• _Activity_
Please transcribe only the lines from the one holding "Select the Auto Managed radio button" through the final line of the data, both included, with no pictures.

• _Source material_
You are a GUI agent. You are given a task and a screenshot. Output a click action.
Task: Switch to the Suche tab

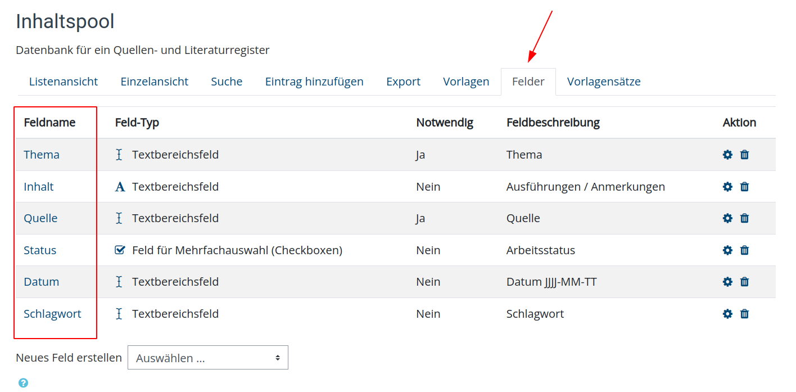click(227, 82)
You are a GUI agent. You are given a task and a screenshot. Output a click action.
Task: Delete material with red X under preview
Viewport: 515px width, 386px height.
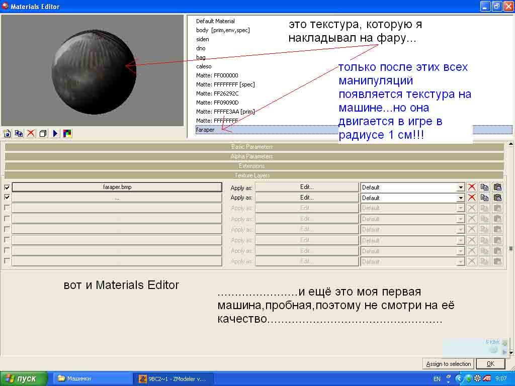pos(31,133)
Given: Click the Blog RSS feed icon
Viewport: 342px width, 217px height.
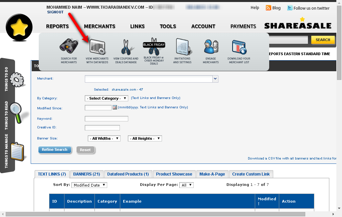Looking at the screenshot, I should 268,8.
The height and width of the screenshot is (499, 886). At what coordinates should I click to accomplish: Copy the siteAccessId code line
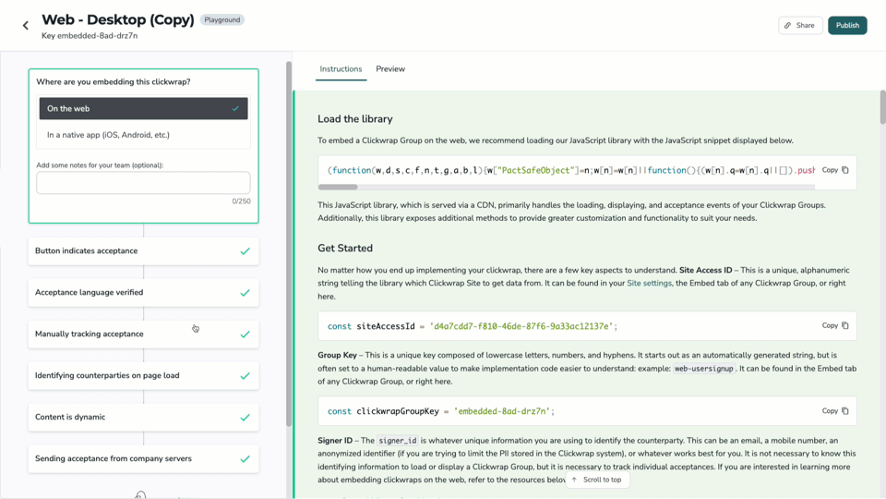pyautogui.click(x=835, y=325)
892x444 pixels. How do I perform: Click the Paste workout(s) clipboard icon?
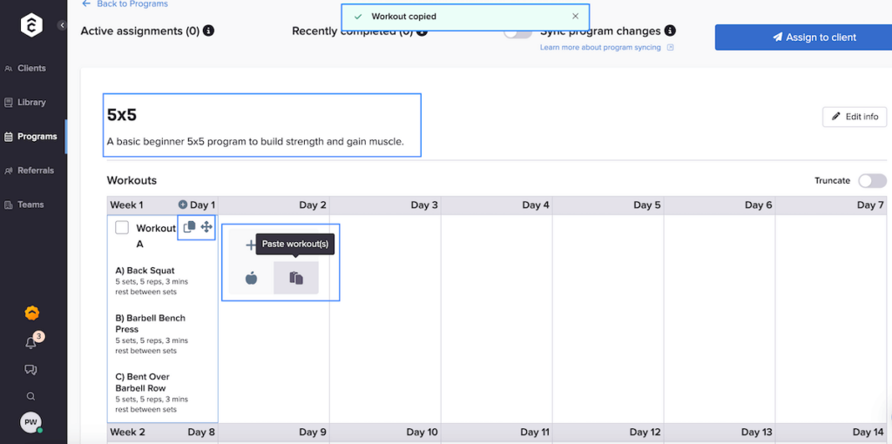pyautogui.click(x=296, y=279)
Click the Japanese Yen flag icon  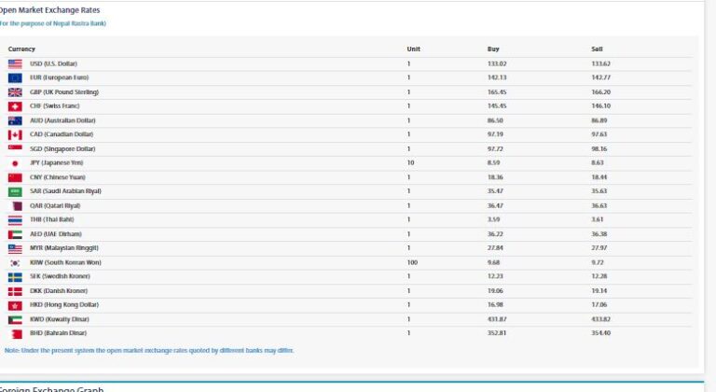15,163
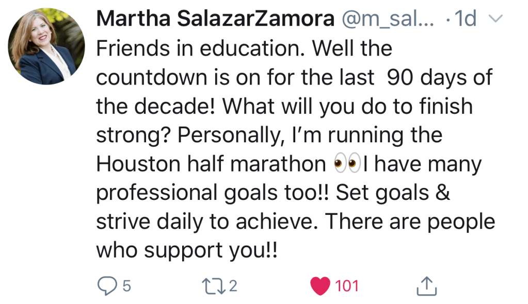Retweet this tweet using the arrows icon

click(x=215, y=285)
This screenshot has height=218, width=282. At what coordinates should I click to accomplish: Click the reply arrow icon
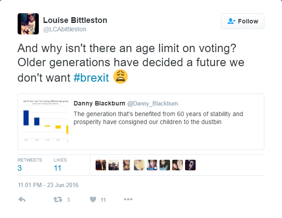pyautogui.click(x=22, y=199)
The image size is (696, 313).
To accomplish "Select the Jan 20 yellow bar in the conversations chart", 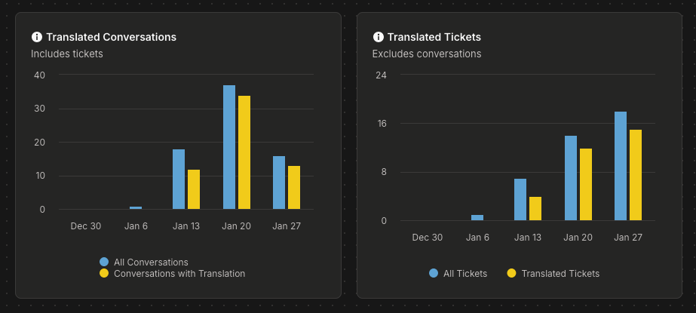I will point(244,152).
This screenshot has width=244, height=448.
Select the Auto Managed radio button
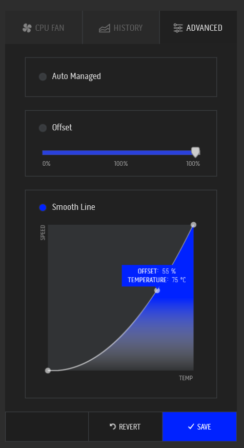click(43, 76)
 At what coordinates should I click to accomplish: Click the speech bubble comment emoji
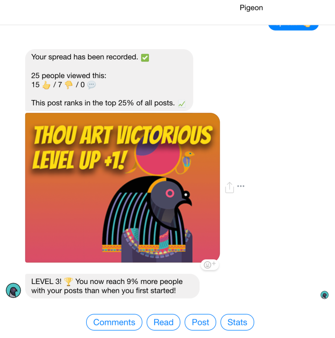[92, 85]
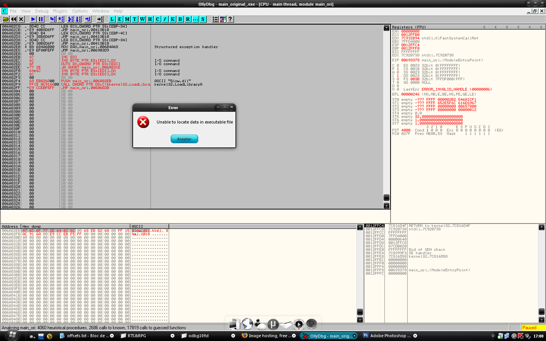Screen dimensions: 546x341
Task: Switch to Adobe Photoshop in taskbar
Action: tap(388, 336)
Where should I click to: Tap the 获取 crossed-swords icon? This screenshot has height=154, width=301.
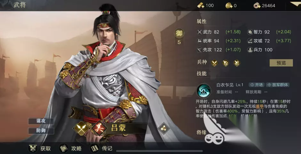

• _Expected answer_
Select the Auto Managed radio button
click(43, 76)
 At what coordinates should I click to accomplish: Click the speech bubble comment emoji
[92, 85]
Screen dimensions: 546x341
Task: Switch to Adobe Photoshop in taskbar
Action: tap(388, 336)
Where should I click to: Tap the 获取 crossed-swords icon? This screenshot has height=154, width=301.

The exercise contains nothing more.